Beyond speculation: Measuring the growing presence of LLM-generated texts in multilingual disinformation
Dominik Macko, Aashish Anantha Ramakrishnan, Jason Samuel Lucas, Robert Moro, Ivan Srba, Adaku Uchendu, Dongwon Lee
TL;DR
The paper tackles the problem of quantifying how often LLM-generated texts appear in multilingual disinformation in real-world data. It introduces two robust, multilingual detectors (Gemma_GenAI and Gemma_MultiDomain) trained with QLoRA and evaluated on diverse benchmarks, then applies them to real-world datasets to estimate prevalence using a combined confident-detection approach. The findings show a detectable rise in LLM-generated content after the introduction of accessible chat-based LLMs, with substantial cross-language and platform variation (e.g., Polish and French showing higher relative prevalence; Telegram and Instagram showing notable levels). The study provides concrete empirical evidence to support concerns about AI-assisted disinformation and emphasizes the need for continued detection improvements and credibility indicators to safeguard information integrity across multilingual online ecosystems.
Abstract
Increased sophistication of large language models (LLMs) and the consequent quality of generated multilingual text raises concerns about potential disinformation misuse.

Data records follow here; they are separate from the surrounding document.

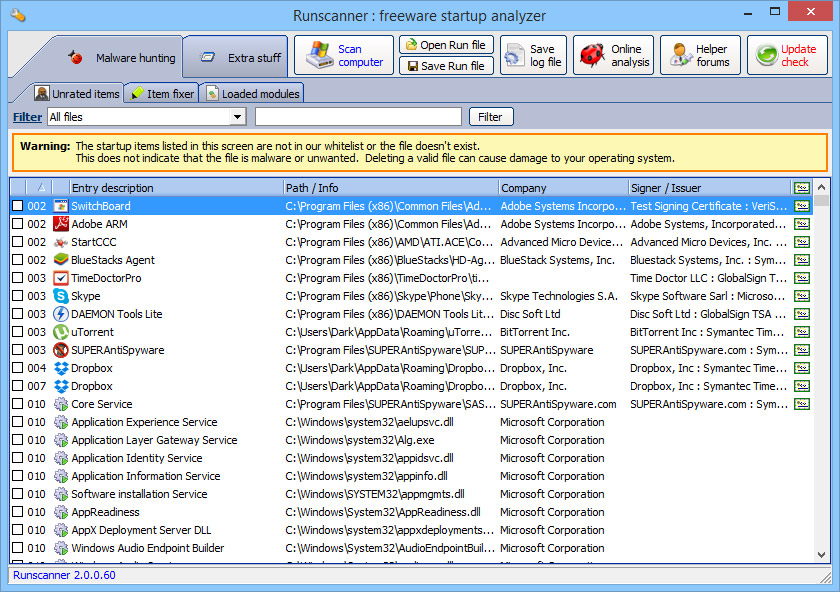Click the Filter button

(x=490, y=116)
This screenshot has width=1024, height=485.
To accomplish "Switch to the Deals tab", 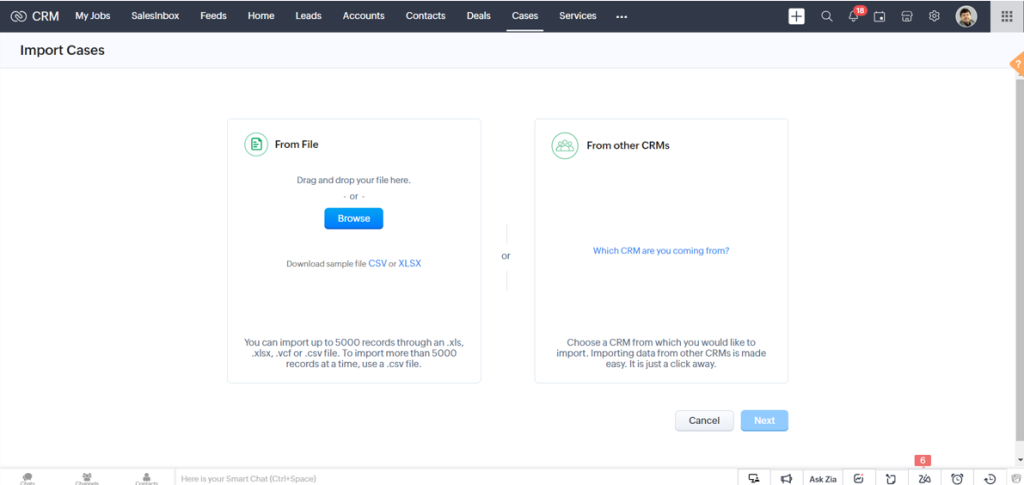I will 478,16.
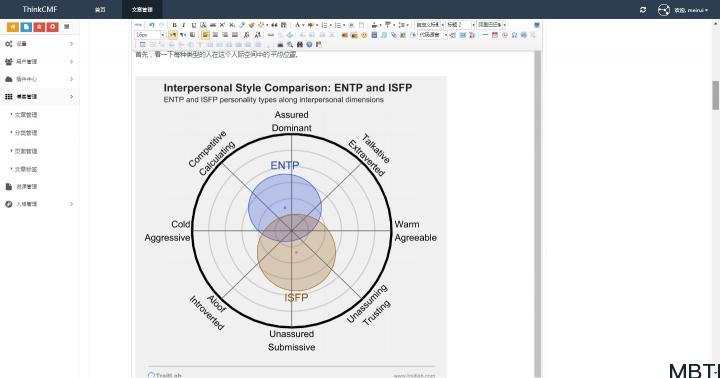Image resolution: width=720 pixels, height=378 pixels.
Task: Click the font color A button
Action: (x=298, y=25)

While humans struggle to distinguish LLM-generated content from human-written texts, the scholarly debate about their impact remains divided. Some argue that heightened fears are overblown due to natural ecosystem limitations, while others contend that specific "longtail" contexts face overlooked risks. Our study bridges this debate by providing the first empirical evidence of LLM presence in the latest real-world disinformation datasets, documenting the increase of machine-generated content following ChatGPT's release, and revealing crucial patterns across languages, platforms, and time periods.